Assignment: Search the listing for the word "Given" and copy every line where it turns up.

Task data:

____________________

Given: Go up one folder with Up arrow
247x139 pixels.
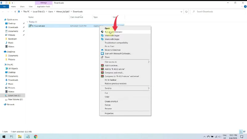Looking at the screenshot, I should pos(15,12).
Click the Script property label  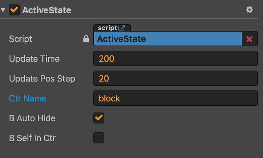coord(21,39)
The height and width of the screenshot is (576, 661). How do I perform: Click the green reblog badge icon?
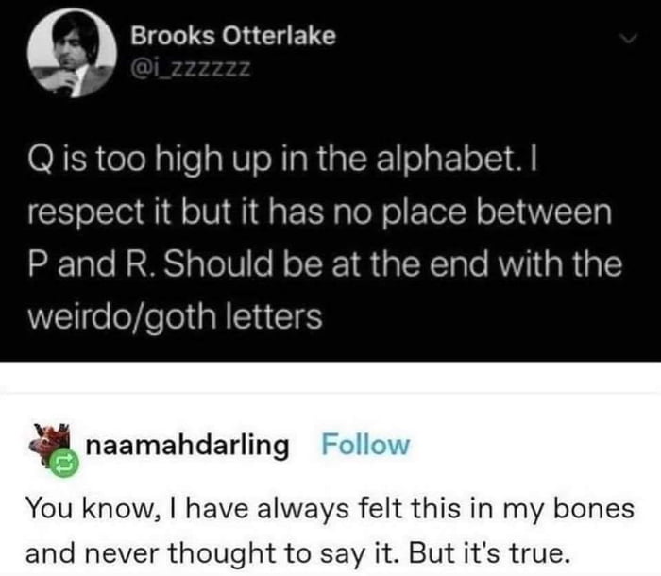[64, 463]
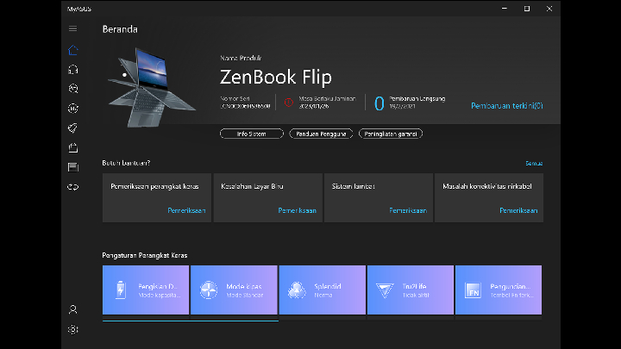Open the user account icon in sidebar
The height and width of the screenshot is (349, 621).
[x=73, y=309]
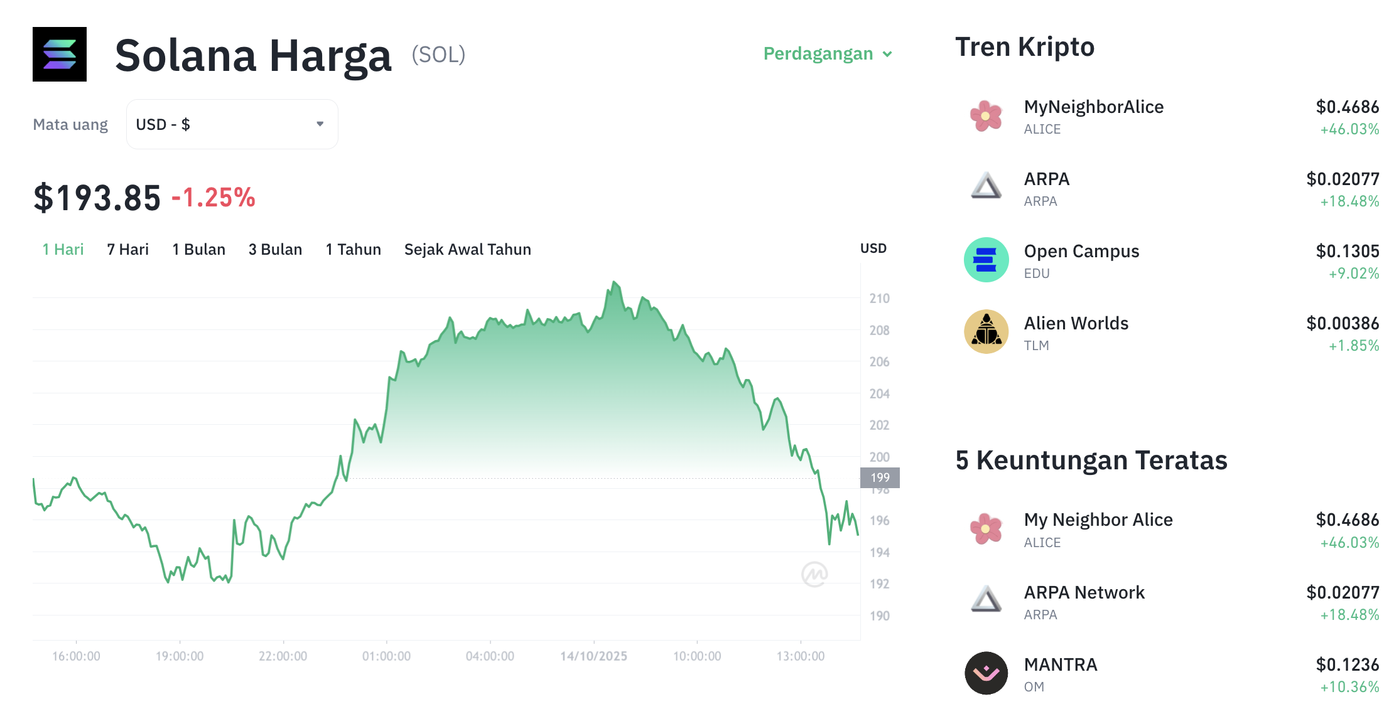Click the Open Campus EDU icon

coord(986,260)
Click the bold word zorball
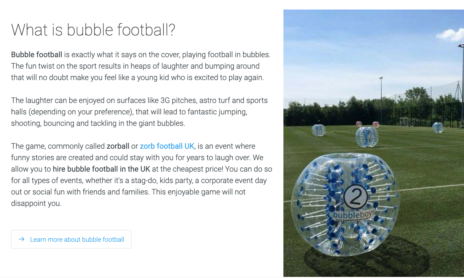 [x=118, y=146]
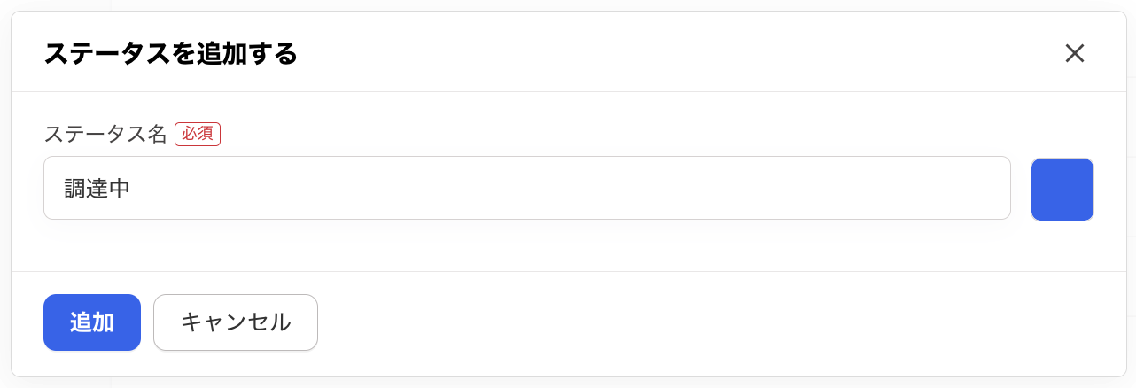Click the ステータス名 text input field
This screenshot has height=388, width=1136.
526,188
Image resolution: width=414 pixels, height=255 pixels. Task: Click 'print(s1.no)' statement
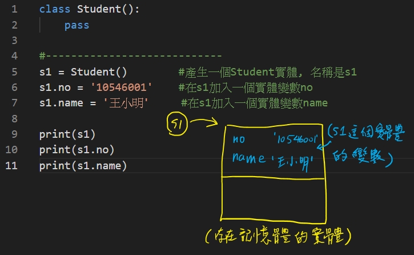click(x=77, y=150)
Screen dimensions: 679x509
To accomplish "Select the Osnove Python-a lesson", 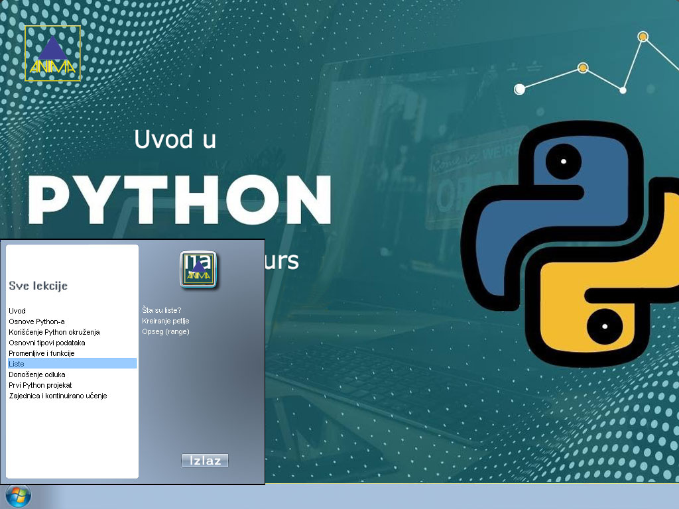I will point(36,321).
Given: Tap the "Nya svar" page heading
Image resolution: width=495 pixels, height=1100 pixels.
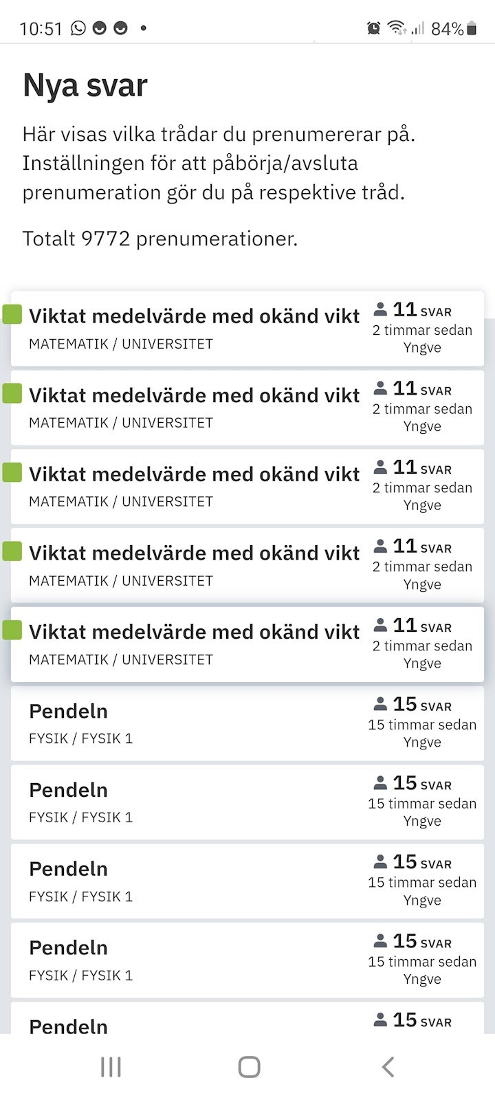Looking at the screenshot, I should pos(85,86).
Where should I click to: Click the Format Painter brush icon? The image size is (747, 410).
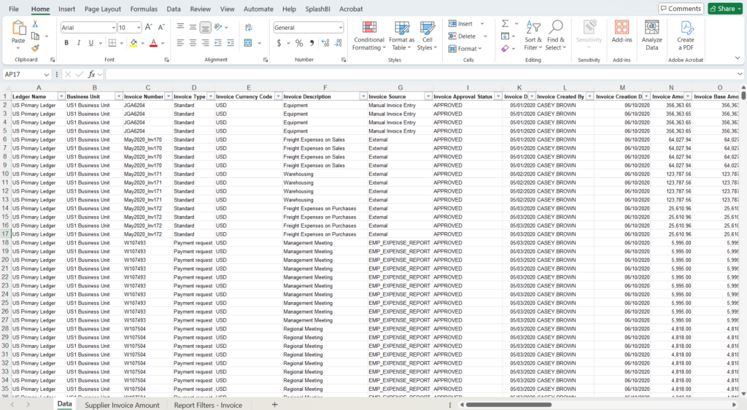click(35, 47)
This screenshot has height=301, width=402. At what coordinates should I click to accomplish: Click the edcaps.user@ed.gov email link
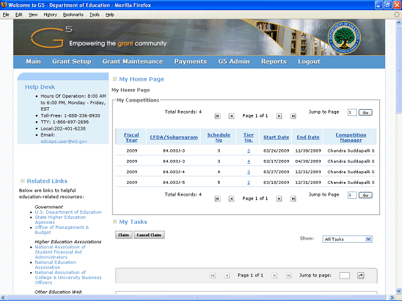63,142
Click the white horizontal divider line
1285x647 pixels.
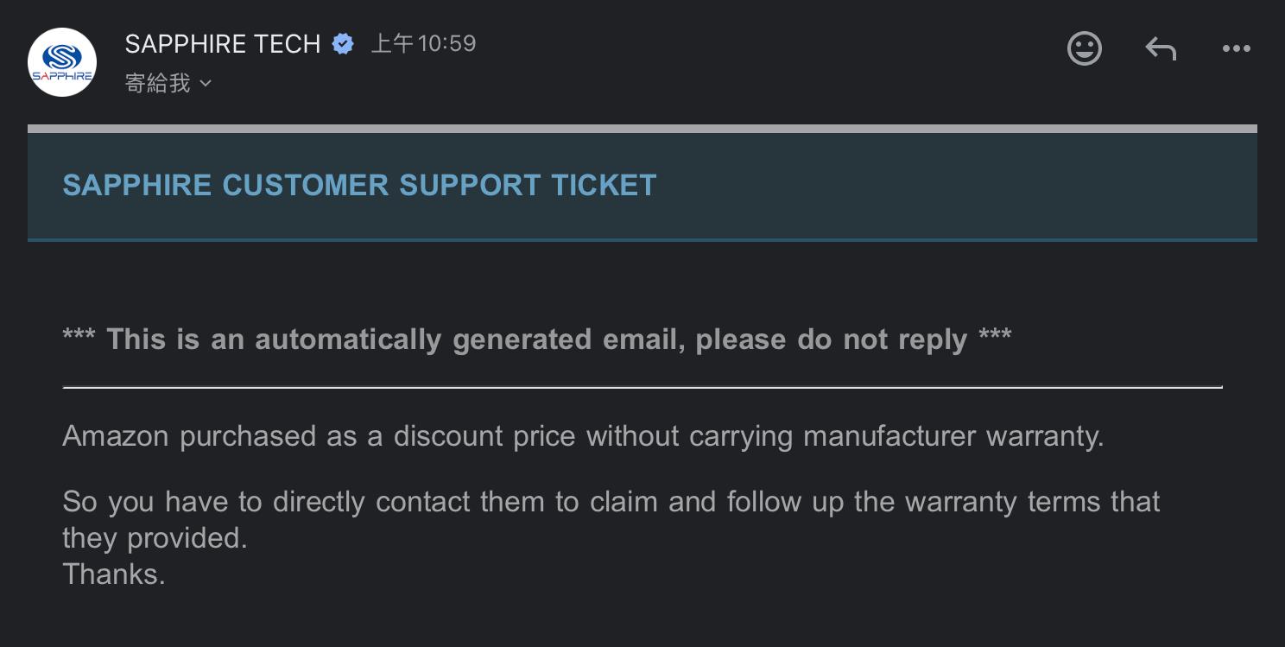coord(643,388)
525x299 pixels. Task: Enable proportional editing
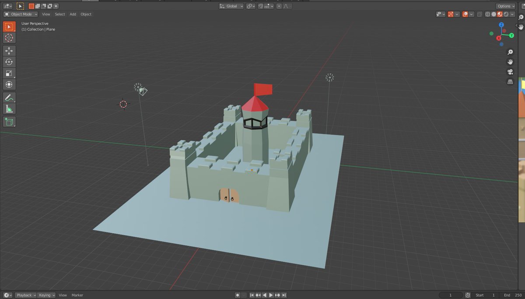[279, 6]
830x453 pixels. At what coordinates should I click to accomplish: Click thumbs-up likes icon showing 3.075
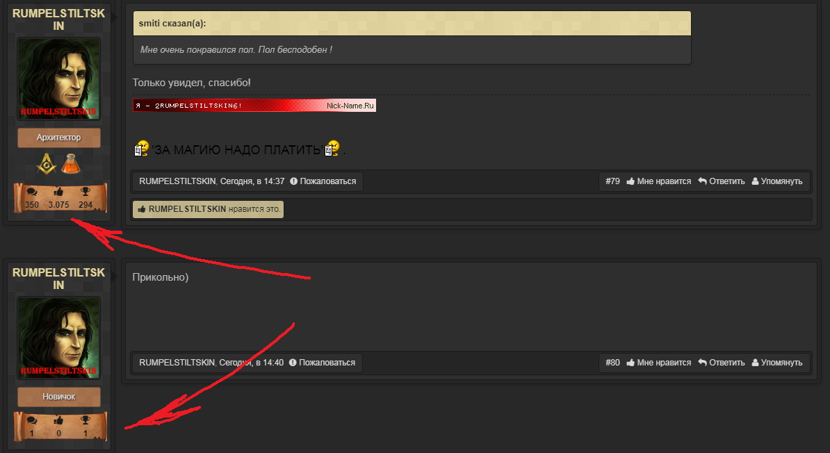(58, 192)
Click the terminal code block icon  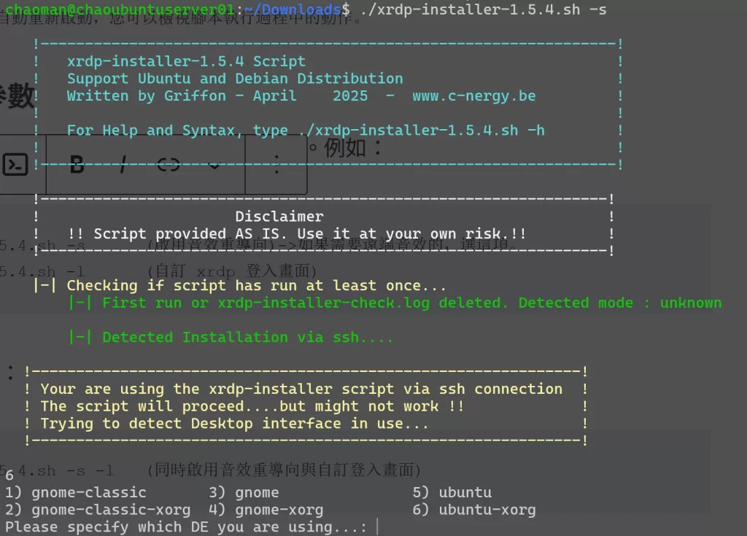(x=15, y=165)
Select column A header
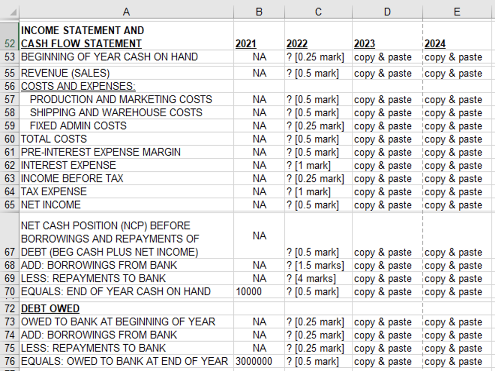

____________________

Answer box:
Given: Go up one folder with Up arrow
Given: Tap the "Nya svar" page heading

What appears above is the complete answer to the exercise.